Optica
- Discipline: Optical science, photonics
- Language: English
- Edited by: Prem Kumar

Publication details
- History: 2014–present
- Publisher: Optica
- Frequency: Monthly
- Open access: Yes
- Impact factor: 8.5 (2024)

Standard abbreviations
- ISO 4: Optica

Indexing
- ISSN: 2334-2536
- OCLC no.: 1843247545

Links
- Journal homepage; Online access; Online archive;

= Optica (journal) =

Optica is a monthly peer-reviewed open access scientific journal published by Optica. It covers the entire spectrum of theoretical and applied optics and photonics. It was established in July 2014. The founding editor-in-chief was Alexander Gaeta (Columbia University).

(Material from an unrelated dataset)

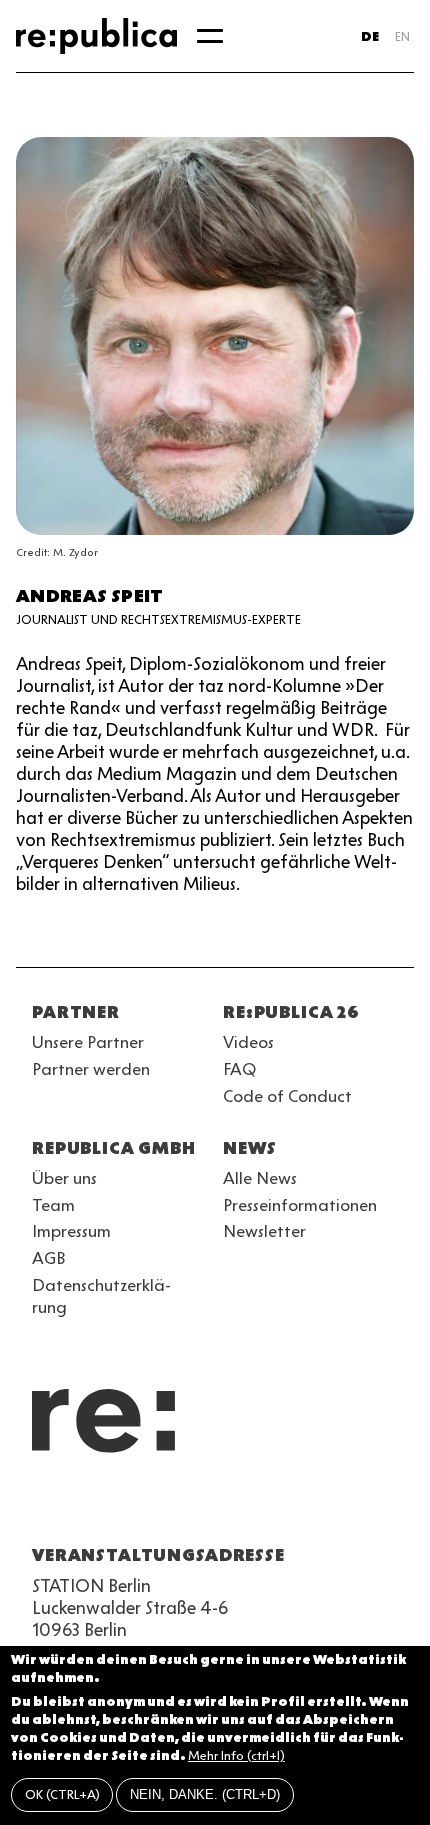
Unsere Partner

In 2020, the editor-in-chief became Prem Kumar (Northwestern University, USA), assisted by an extended team of Deputy Editors: Thomas Krauss (University of York, England), Curtis Menyuk (University of Maryland, Baltimore County, USA), Irina Novikova (College of William & Mary, USA), Nathalie Picqué (Max Planck Institute of Quantum Optics, Germany) and Eric Potma (University of California, Irvine, USA).

== Abstracting and indexing ==
The journal is abstracted and indexed in:
- Chemical Abstracts Service
- Current Contents/Physical, Chemical & Earth Sciences
- Science Citation Index Expanded
According to the Journal Citation Reports, the journal has a 2023 impact factor of 8.5.